%%

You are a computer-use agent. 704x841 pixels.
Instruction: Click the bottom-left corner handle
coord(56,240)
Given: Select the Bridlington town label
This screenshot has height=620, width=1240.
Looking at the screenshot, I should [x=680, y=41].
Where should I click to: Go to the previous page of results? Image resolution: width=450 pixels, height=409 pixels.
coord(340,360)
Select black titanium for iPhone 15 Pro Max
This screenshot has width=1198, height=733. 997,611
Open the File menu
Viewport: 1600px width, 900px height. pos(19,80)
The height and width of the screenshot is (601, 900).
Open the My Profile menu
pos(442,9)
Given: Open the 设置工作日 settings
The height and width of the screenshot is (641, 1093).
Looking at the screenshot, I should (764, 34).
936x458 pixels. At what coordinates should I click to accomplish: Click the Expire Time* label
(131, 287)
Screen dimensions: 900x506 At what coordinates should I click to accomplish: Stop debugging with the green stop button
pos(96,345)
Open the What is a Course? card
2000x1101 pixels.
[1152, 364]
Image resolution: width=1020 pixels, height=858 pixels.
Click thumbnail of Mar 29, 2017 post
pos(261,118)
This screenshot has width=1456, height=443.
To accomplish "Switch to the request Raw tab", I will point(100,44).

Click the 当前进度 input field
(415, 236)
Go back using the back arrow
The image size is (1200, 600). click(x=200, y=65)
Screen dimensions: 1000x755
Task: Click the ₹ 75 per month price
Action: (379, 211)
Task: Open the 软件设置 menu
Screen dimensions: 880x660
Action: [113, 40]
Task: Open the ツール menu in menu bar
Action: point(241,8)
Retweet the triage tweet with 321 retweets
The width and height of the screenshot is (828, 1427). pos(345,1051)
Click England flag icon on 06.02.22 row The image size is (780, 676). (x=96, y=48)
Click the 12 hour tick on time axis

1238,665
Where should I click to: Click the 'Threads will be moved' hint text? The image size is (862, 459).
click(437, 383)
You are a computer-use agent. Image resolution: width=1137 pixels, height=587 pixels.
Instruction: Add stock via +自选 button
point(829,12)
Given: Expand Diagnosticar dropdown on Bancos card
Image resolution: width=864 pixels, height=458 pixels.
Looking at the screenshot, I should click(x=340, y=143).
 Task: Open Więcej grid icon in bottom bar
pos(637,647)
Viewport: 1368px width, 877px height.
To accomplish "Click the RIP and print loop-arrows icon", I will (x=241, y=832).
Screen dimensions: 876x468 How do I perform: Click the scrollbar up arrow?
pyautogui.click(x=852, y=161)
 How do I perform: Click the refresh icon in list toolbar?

%%

=== Goal of the exercise ===
The lines wanted are those from the one with "Instruction: Add stock via +自选 button" through the last line of the records, repeated exactly and with both ends included.

=== Answer to the problem ===
Instruction: Add stock via +自选 button
point(829,12)
Given: Expand Diagnosticar dropdown on Bancos card
Image resolution: width=864 pixels, height=458 pixels.
Looking at the screenshot, I should click(x=340, y=143).
 Task: Open Więcej grid icon in bottom bar
pos(637,647)
Viewport: 1368px width, 877px height.
To accomplish "Click the RIP and print loop-arrows icon", I will (x=241, y=832).
Screen dimensions: 876x468 How do I perform: Click the scrollbar up arrow?
pyautogui.click(x=852, y=161)
 How do I perform: Click the refresh icon in list toolbar?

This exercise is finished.